Colleen held onto her job, but a lot of long-time colleagues didn’t. It hurt to see. And while everyone knew the downturn was temporary, recovery still took longer than expected.

But The Korte Company survived and even hired many of those employees back. Now, business is better than ever. And while Colleen is happy to celebrate the company’s construction achievements across the city, it’s the people she cares about most. After all, supporting and serving them is at the heart of her mission and how she approaches the job.

Colleen still has the Gregg Manual her mother told her to buy all those years ago. In fact, it’s still on her desk. But when it comes to her long tenure for The Korte Company, she wrote the book on doing it right all on her own.

Simply irreplaceable

Outside of work, Colleen’s life revolves around her husband, four children and eight grandchildren. Most still live in California, but that’s not far from home these days.

“No family gathering is small, and we have these big family events. I had over 20 people in my tiny little house on Christmas — we just cram in! I love spending time with them. Spending time with your grown children is incredible, it really is. And the fact that they want to spend time with me? Even better. I just love seeing who they’ve become.”

Family matters to Colleen more than anything. And sharing that core value with The Korte Company is what’s kept that connection so strong over the years.

“We build fantastic projects, but we care about our employees and are a family-owned company. We aren’t one of those contractors that just builds and then steamrolls over their employees. That’s one of the reasons that Korte is so great to work for.”

In her spare time, Colleen loves scrapbooking. She first picked it up to cure her empty nest blues after her kids left for college. Today, she dedicates an entire room in her house to the hobby. Before the pandemic, she even shared the pastime at work, hosting frequent scrapbooking nights with colleagues. In so many ways, they’re like family, too.

That’s why thinking about retirement is so difficult for her to imagine.

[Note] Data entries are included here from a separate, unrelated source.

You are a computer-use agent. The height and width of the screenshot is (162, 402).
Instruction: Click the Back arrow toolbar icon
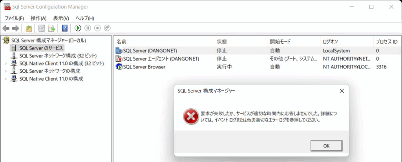click(6, 28)
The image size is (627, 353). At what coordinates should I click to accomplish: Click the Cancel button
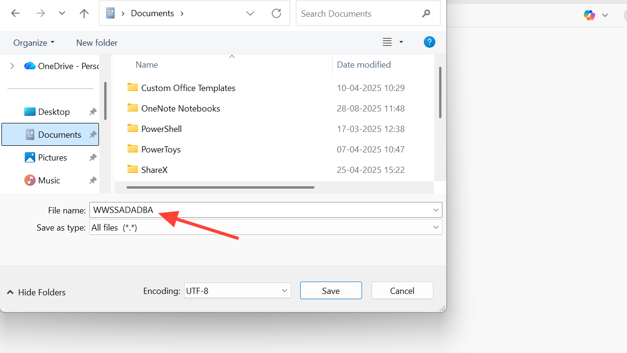(402, 291)
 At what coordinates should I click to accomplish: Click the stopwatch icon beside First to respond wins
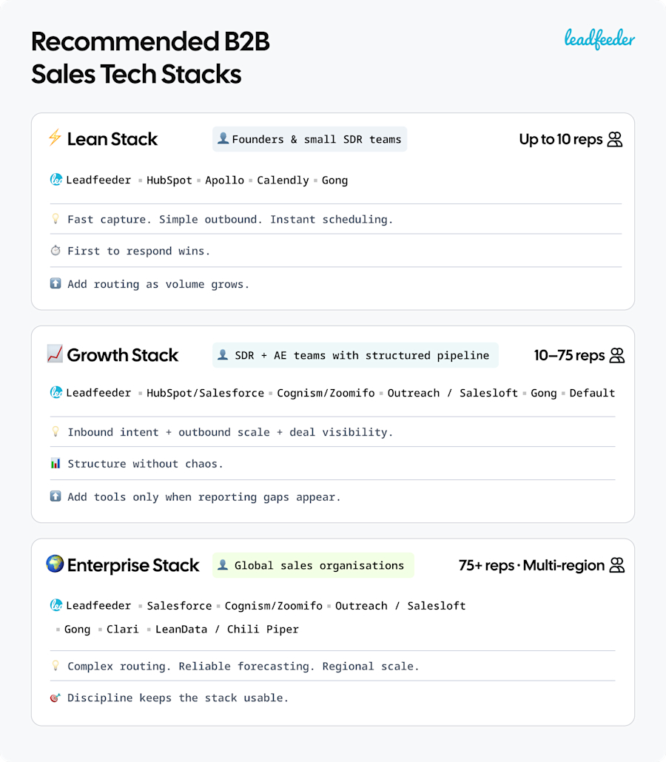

“I’d like to think that I’m indispensable. Of course, that’s not the case, but I’m very loyal and I really look out for the company. And I am the mom of the office. There’s no doubt about that.”

When she drives to work each day, she can hardly recognize the city of her childhood vacations. But when she sees what The Korte Company has built, she feels nothing but pride. There’s the Precision Surgery Center and the Chamber of Commerce. The Nevada Joint Training Facility and the newly renovated El Cortez hotel.

And even though she never swung a hammer, she knows the value of her contributions over the years. She sees herself in all those buildings, too.

“It makes me feel really, really good. Really proud. I had my hand in it, you know?”